TASK DESCRIPTION
Write out exactly every line from the one containing "Instruction: Select the" through the final line of the material below, both included. Pictures are to be skipped.

AVAILABLE RECORDS
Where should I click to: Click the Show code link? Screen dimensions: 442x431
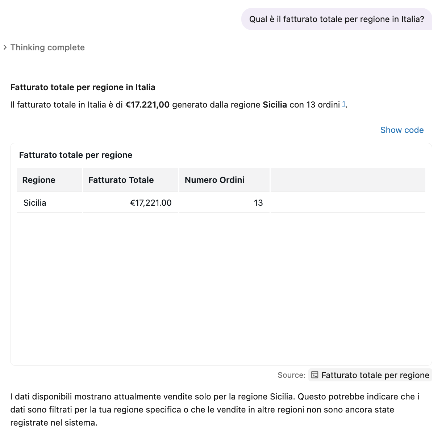[402, 130]
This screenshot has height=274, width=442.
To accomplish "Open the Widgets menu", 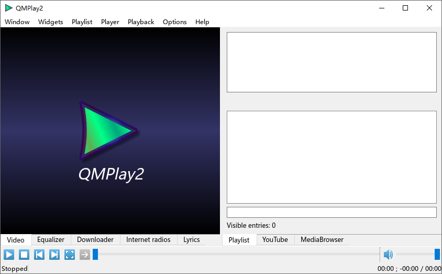I will click(x=50, y=22).
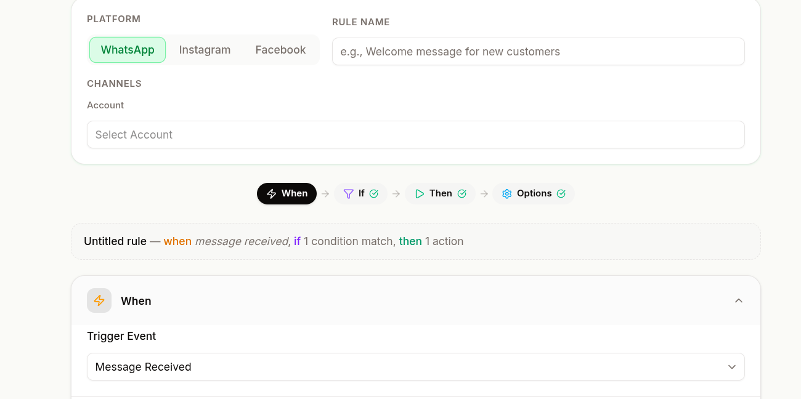Choose Facebook as the platform
801x399 pixels.
[x=280, y=50]
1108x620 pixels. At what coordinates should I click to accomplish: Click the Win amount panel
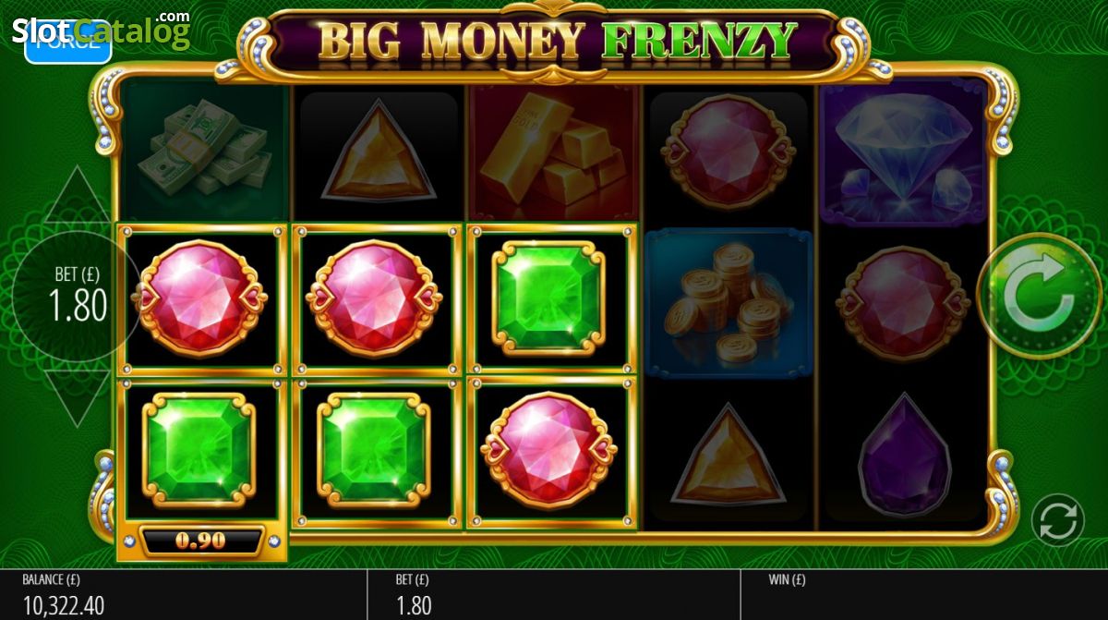click(x=924, y=594)

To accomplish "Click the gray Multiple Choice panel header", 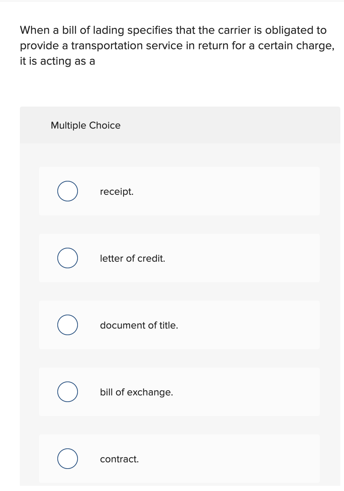I will (221, 125).
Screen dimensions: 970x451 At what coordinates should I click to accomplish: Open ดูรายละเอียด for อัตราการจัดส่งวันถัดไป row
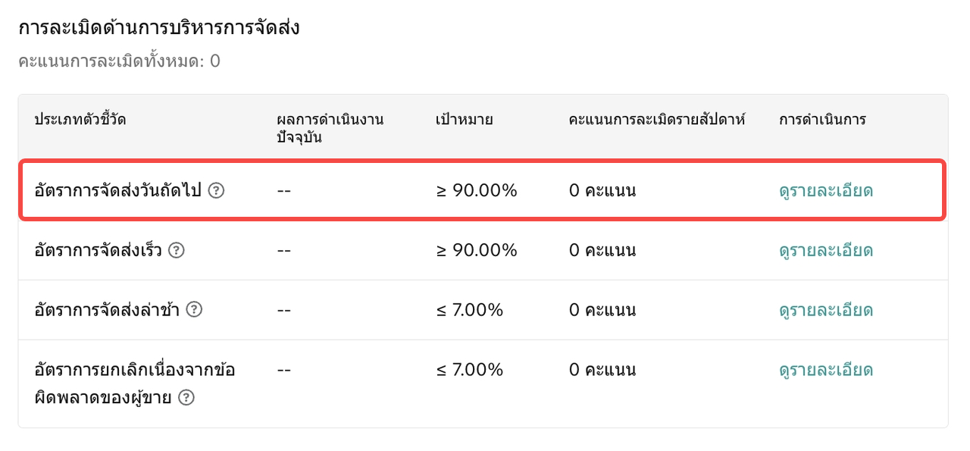click(826, 191)
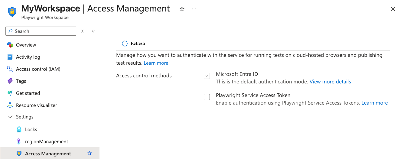Open the View more details link
This screenshot has height=162, width=404.
pyautogui.click(x=330, y=82)
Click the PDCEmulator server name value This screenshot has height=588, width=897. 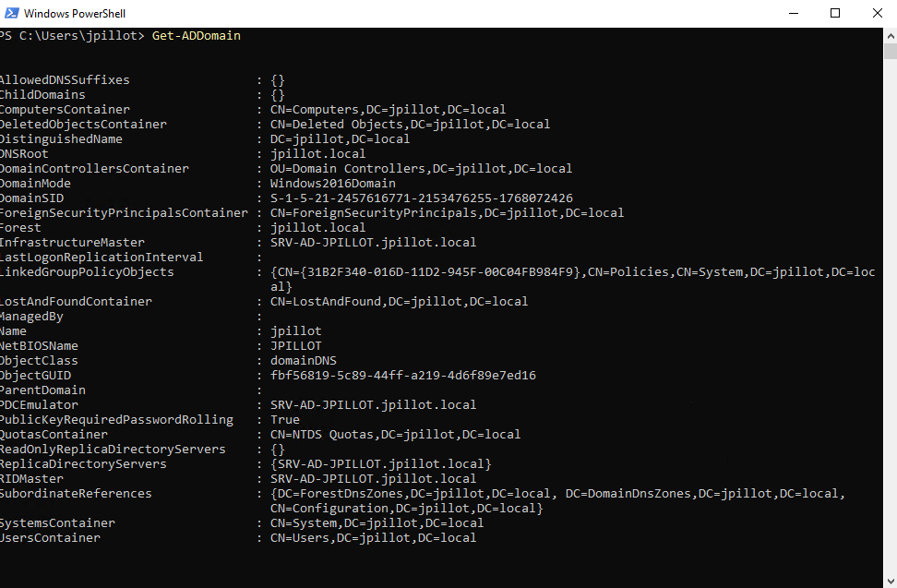pyautogui.click(x=374, y=404)
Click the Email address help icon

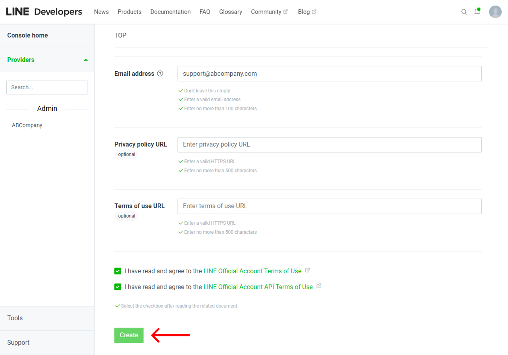[x=160, y=73]
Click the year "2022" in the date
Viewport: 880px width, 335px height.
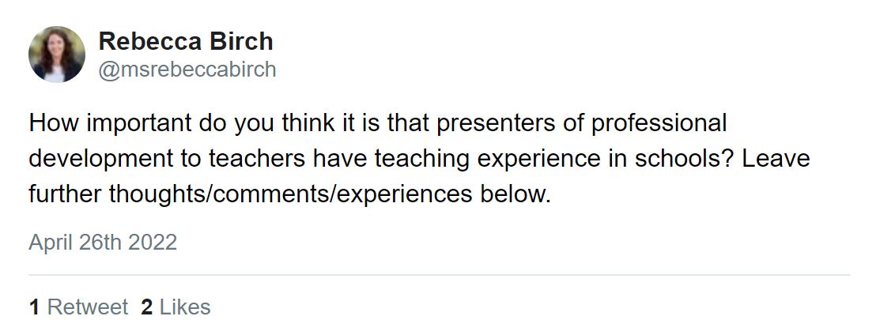153,242
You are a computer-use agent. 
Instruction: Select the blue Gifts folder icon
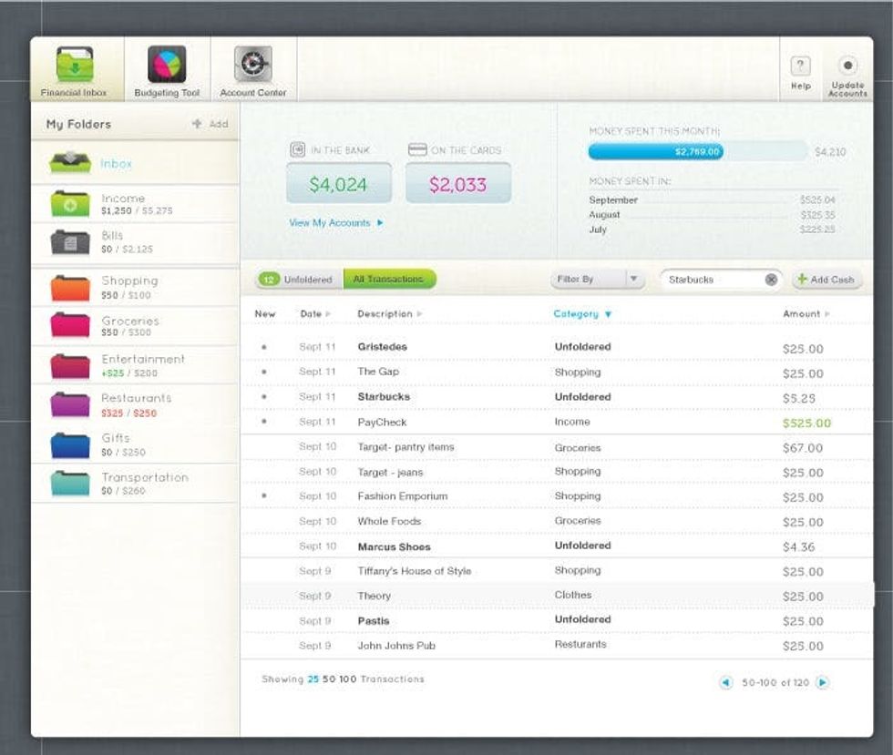pos(70,444)
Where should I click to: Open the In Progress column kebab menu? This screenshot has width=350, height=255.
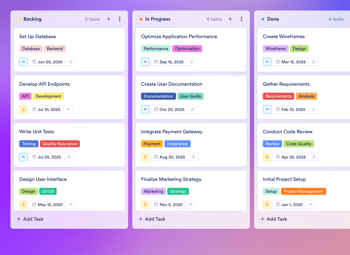click(x=242, y=19)
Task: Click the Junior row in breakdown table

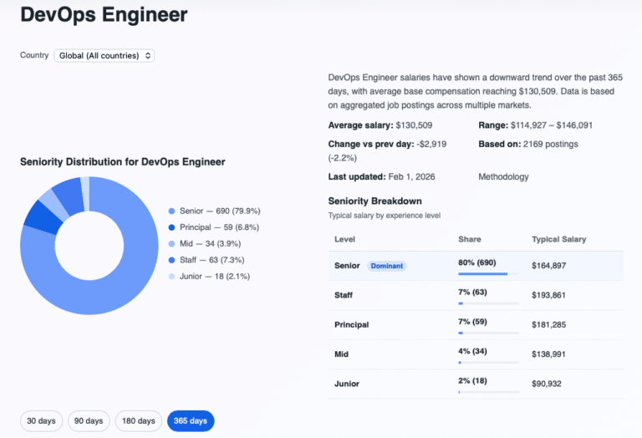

WRITTEN ANSWER
Instruction: Select the blue Gifts folder icon
pos(70,444)
Where should I click to: Open the In Progress column kebab menu? This screenshot has width=350, height=255.
click(x=242, y=19)
Task: Click the Junior row in breakdown table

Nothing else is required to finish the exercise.